Conexão permanente, imediatismo, intensa troca de informações e barreiras cada vez mais tênues entre o on-line e o off-line são alguns dos traços da atual sociedade digital. Imersa e conectada nesta realidade, a Igreja cada vez mais tem buscado entendê-la e nela marcar sua presença pastoral e evangelizadora, como afirmam estudiosos em comunicação entrevistados no Caderno Pascom em Ação, publicado nesta edição do O SÃO PAULO.
Marcus Tullius, mestre em Comunicação Social pela PUC-Minas, e autor do livro “Pastoral Digital: uma mudança paradigmática”, em parceria com a Irmã Joana Puntel, FSP, recorda que pastoral digital não se reduz ao uso de ferramentas digitais nem à simples presença da Igreja nas redes sociais. “No livro, quando apresentamos a ideia de uma mudança paradigmática, trata-se da forma de compreender a ação pastoral em uma sociedade marcada pela cultura digital, reconhecendo que o digital é um ambiente existencial, um modo de viver, de se relacionar, de se informar e construir sentido. Por isso, a pastoral é chamada não apenas a ‘usar’ o digital, mas a habitar esse ambiente de forma evangélica”.

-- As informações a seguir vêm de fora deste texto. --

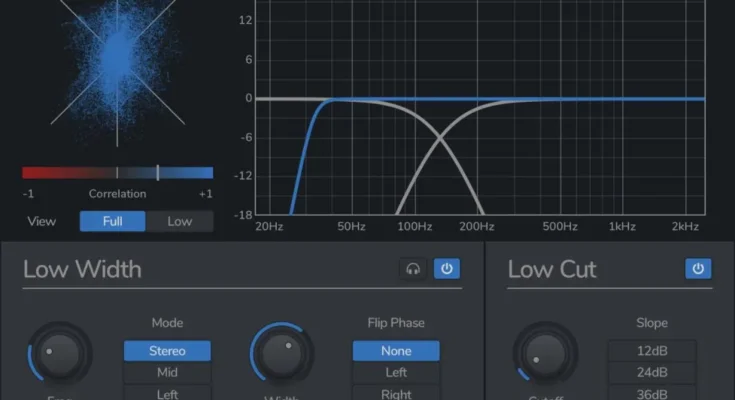
Task: Toggle the Low Width power button
Action: [447, 269]
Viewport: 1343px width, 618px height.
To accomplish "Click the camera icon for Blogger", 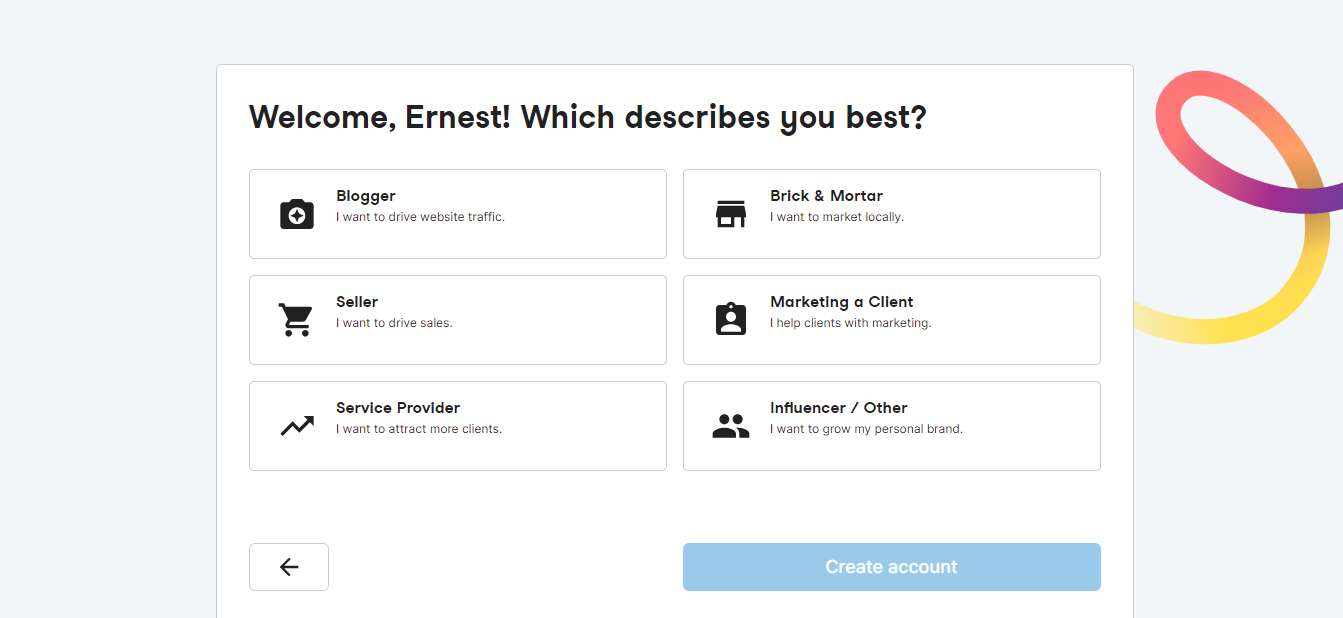I will point(297,214).
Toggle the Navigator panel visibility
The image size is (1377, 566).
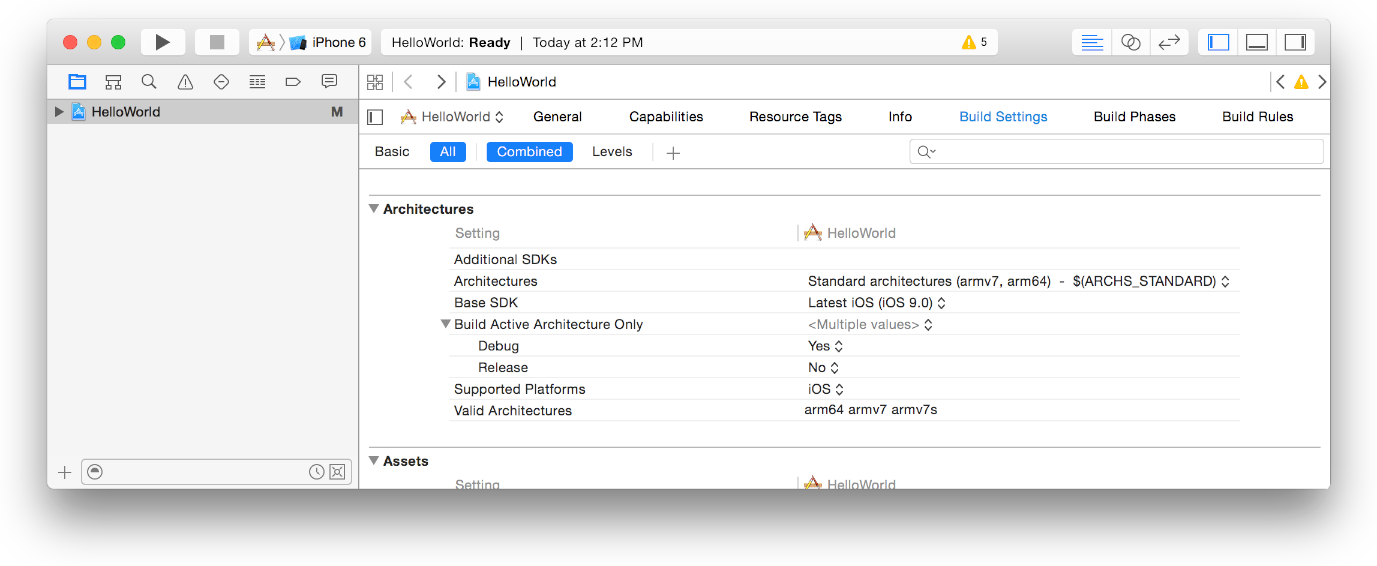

A evangelização no ambiente digital, portanto, não deve ser entendida apenas como ter habilidade no uso das ferramentas e tecnologias que garantam mais compartilhamentos e curtidas, ou como bem sintetiza a Irmã Joana Puntel, “não se trata de abrir uma ‘gaveta espiritual’ quando entramos nas redes, mas de expressar aquilo que somos por inteiro. A evangelização nasce de uma vivência integrada do Evangelho”. Do contrário, haverá sempre o risco de reduzir a evangelização à produção de conteúdos, que, por mais bem feitos que possam ser, não expressam a autenticidade de uma vivência cristã. Como ressalta a Religiosa paulina, “as comunidades digitais precisam levar à comunidade presencial. A vivência da fé passa pelo encontro, pela Eucaristia e pela comunhão”.
Aos católicos que desejam se inteirar a respeito do agir da Igreja na sociedade digital, um bom começo é ler o documento “Rumo à presença plena: reflexão pastoral sobre a participação nas redes sociais”, publicado em 2023 pelo Dicastério para a Comunicação, no qual se destacam três aspectos: Conexão (todos estão imersos no mundo interconectado das mídias); Proximidade (as redes sociais podem gerar proximidade digital, interação, partilhas); e Encontro (a proximidade virtual não pode jamais substituir a vida em comunidade presencial).
Como aponta Moisés Sbardelotto, Doutor em Ciências da Comunicação, também entrevistado no Caderno Pascom em Ação, todas as transformações advindas da sociedade digital afetam a comunicação da Igreja e trazem um novo desafio: não submeter o anúncio do Evangelho à lógica do mercado digital, cuja eficácia é mensurada por curtidas, visualizações e engajamentos: “Quando a comunicação eclesial se deixa capturar por essa lógica, perde densidade evangélica e corre o risco de se tornar proselitismo. Em um ambiente marcado por fragmentação, discursos de ódio e desinformação, a Igreja é chamada a testemunhar outro modo de comunicar, baseado na escuta, no respeito, no diálogo e na coerência de vida”.
Se diante de tantas mudanças trazidas pela sociedade digital ser presença cristã neste ambiente pareça estar cada vez mais difícil, tenhamos no horizonte o que exorta o Papa Leão XIV na mensagem para o 60º Dia Mundial das Comunicações Sociais: “O desafio que nos espera não é impedir a inovação digital, mas sim orientá-la, estando conscientes do seu caráter ambivalente. Cabe a cada um de nós levantar a voz em defesa das pessoas, para que estas ferramentas possam realmente ser integradas por nós como aliadas”.